Oh well. At least they’ve had practise at answering such inane questions. As the stars of the brilliantly individual mockumentary Brothers Of The Head, there’ll be plenty more daft enquiries where those came from. The film, as hip regular readers of Pitchfork and other US alt.zines will already know, charts the rise and fall of a proto-punk conjoined twins act during the seventies. Though based on a characteristically wild flight of fancy by the august second wave sci-fi author Brian Aldiss, one would hard pressed to identify the events on screen as fiction. Directors Keith Fulton and Louis Pepe, who made the Terry Gilliam/Don Quixote doc Lost in La Mancha have done a splendid job of recreating the weird omnisexual English setting of Performance and the doomed grunginess of Last Days.
Like the latter film, Brothers Of The Head is delineated by a good deal of shuffling around a big old house. Purchased in the manner of a freakshow concession, the twins’ sinister new owner, Zak Bedderwick, a former vaudeville child star, cloisters them in an isolated mansion. There, they find themselves bullied by merciless rock manager Nick Sidney as he builds post-glam sensation Bang Bang around them. For some months, they are the Next Big Thing, until a lady journalist (Laura Ashworth) yokos onto the scene and comes between them.
More Cronenberg than DiBergi, this eerie curio is told through a series of reminiscing talking heads and footage supposedly shot by an American cinéma vérité filmmaker and protégé of D. A. Pennebaker. Fulton and Pepe cleverly maintain the illusion of historical document by the inclusion of such odd plausible details. Later, Ken Russell pops up as the director of Two Way Romeo, an unfinished film about the twins. The songs, written by Clive Langer, a guitarist in the real-life mid-70’s band Deaf School and later a successful new-wave producer, are uncannily credible and decent enough to have inspired talk of the Treadaway brothers going on tour for real.

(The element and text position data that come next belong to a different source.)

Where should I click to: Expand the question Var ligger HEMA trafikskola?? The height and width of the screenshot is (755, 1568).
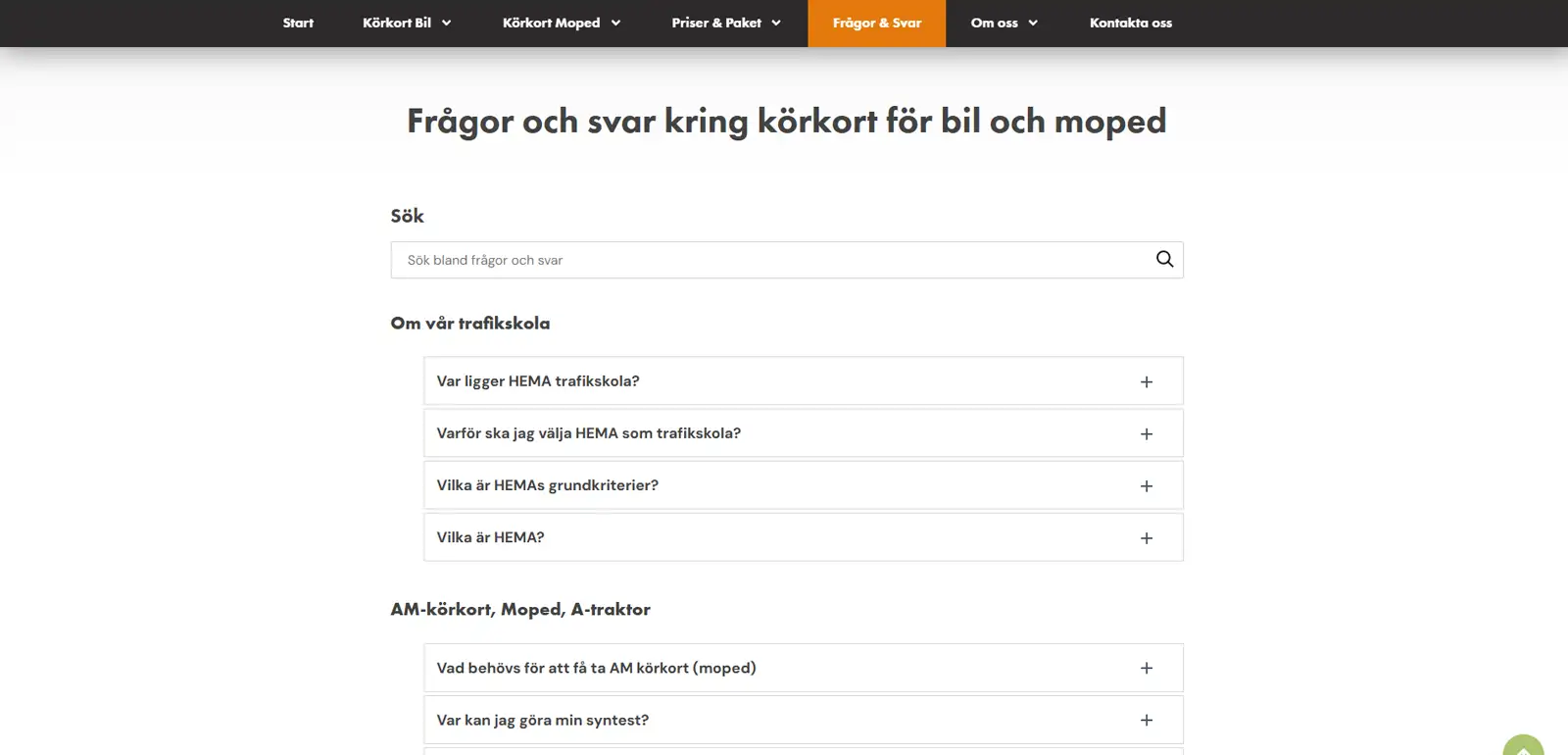tap(538, 381)
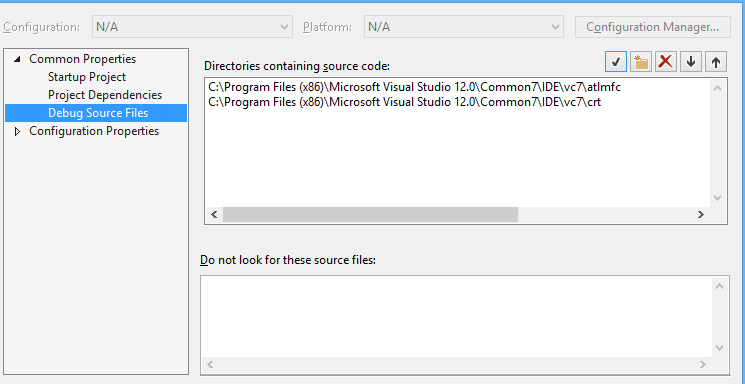Open the Configuration Manager button

652,27
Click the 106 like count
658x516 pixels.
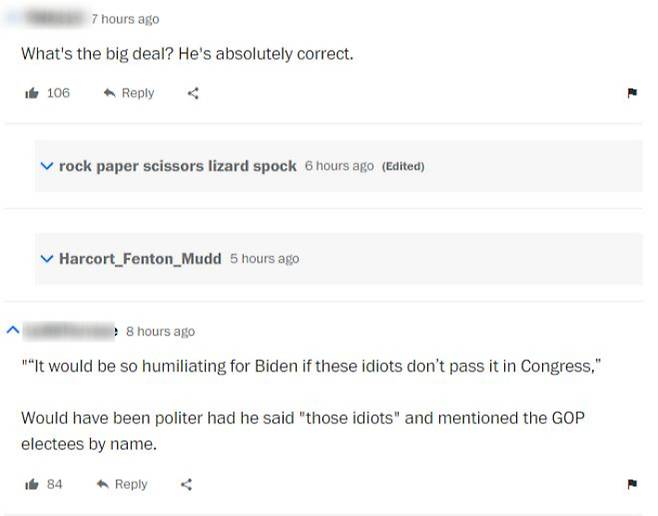(x=58, y=93)

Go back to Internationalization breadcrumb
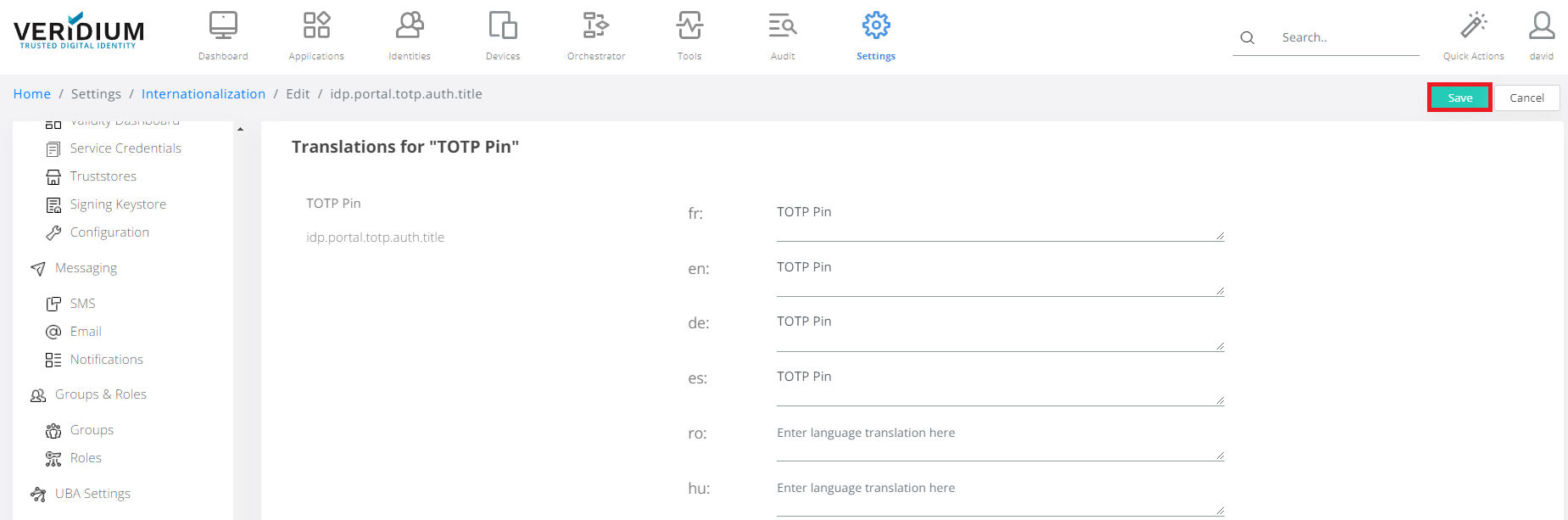point(204,94)
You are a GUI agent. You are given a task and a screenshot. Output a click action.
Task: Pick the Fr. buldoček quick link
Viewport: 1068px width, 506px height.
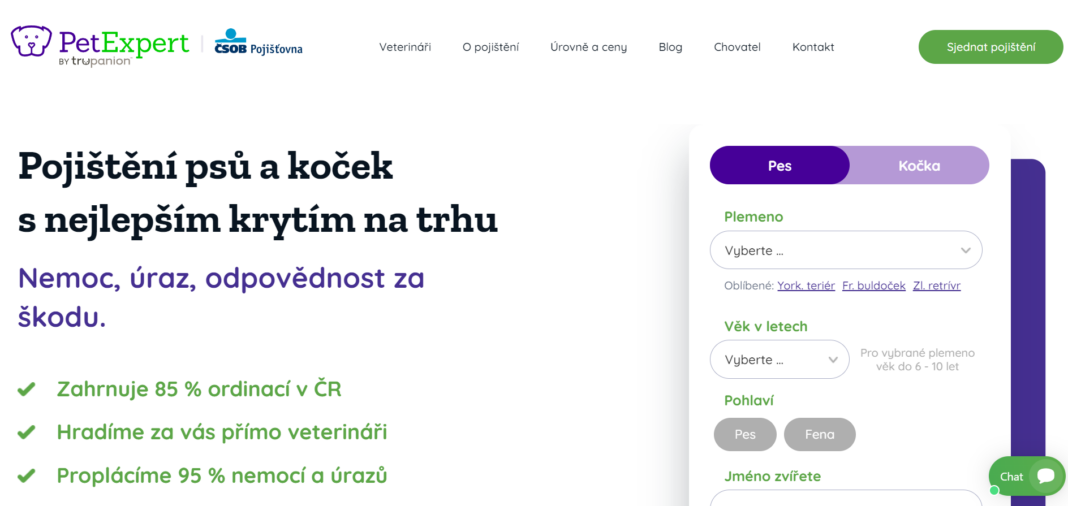873,286
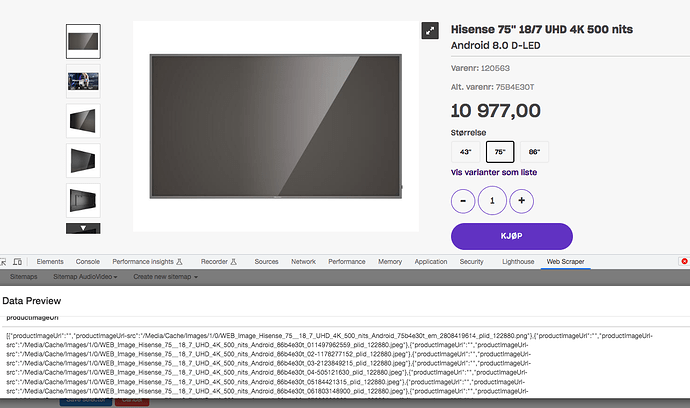Click the purple KJØP buy button
This screenshot has width=690, height=408.
pos(511,236)
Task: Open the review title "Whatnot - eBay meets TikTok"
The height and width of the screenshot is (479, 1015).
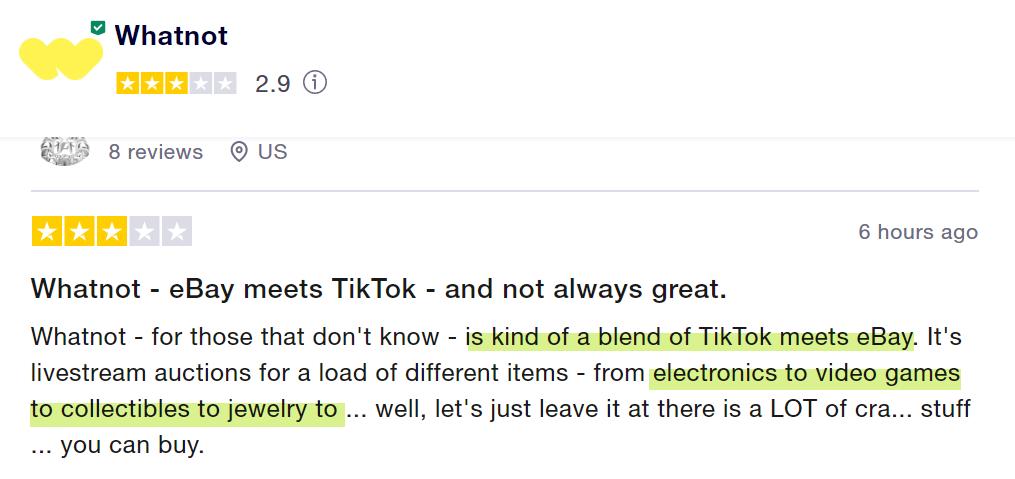Action: click(x=378, y=290)
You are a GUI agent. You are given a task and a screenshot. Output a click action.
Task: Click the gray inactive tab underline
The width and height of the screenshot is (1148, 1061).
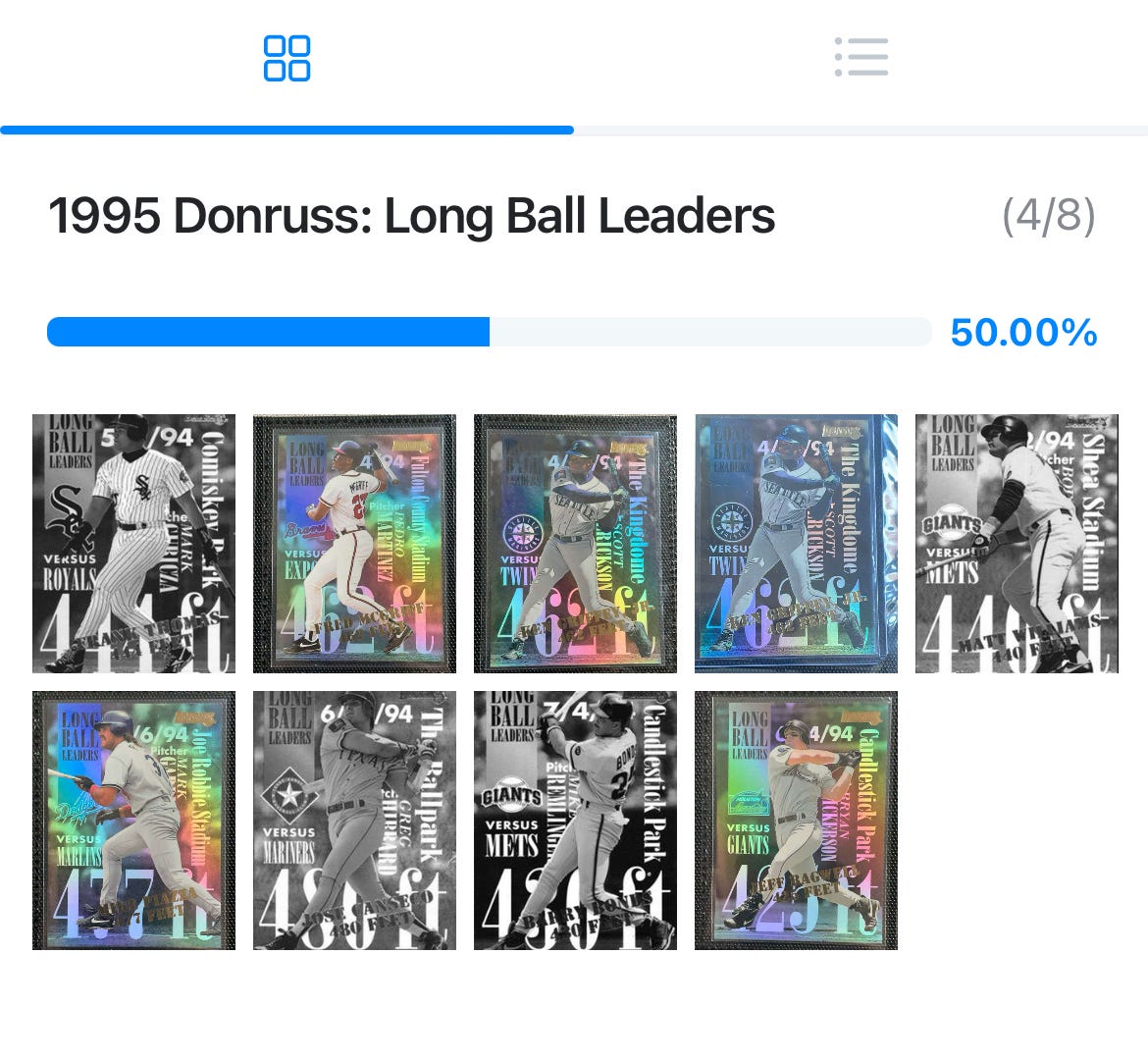click(861, 131)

Naturally, the boys are delighted. Growing up in Devon, as teenagers they formed their own band with both Harry and Luke on guitar. For Brothers Of The Head though, they had to get used to performing while joined by at the chest.
“We’ve always been performing together since we were little kids”, Harry tells me. “We’d get up on our mum’s bed and dance and put on plays and we’re very used to being around one another. But it was like a neverending sack race. We had to practise to get in synch for this because you’re sleeping together, eating together, going for a shower together, having sex together – well, not together...”
Ah, but there is that moment when, standing on a stage, looking like the androgynous mutant offspring of David Bowie and Iggy Pop, the brothers were required to kiss.
“It wasn’t as weird as you’d think”, explains Luke. “It sounds a bit wanky, but we really did think that it was just the characters doing it, not us.”
Their dedication to their art seems to be paying dividends. Since filming Brothers of the Head, Harry Treadaway has appeared in an episode of Miss Marple: Sleeping Murder for ITV Television and landed the role of Stephen Morris, the Joy Division drummer for Control – Ian Curtis biography feature. Luke meanwhile, is playing a law student in The Innocence Project for BBC television. In America, where Brothers Of The Head received rave notices from such esteemed publications as The Austin Chronicle and The Village Voice, the lads have been branded the anti-Olsens.
“We couldn’t believe it when the script came our way”, says Luke. “We hadn’t even graduated from LAMBA (London Academy Of Music and Dramatic Arts) and suddenly it’s like – Oh, so that’s what we’ll be doing with our summer holidays.”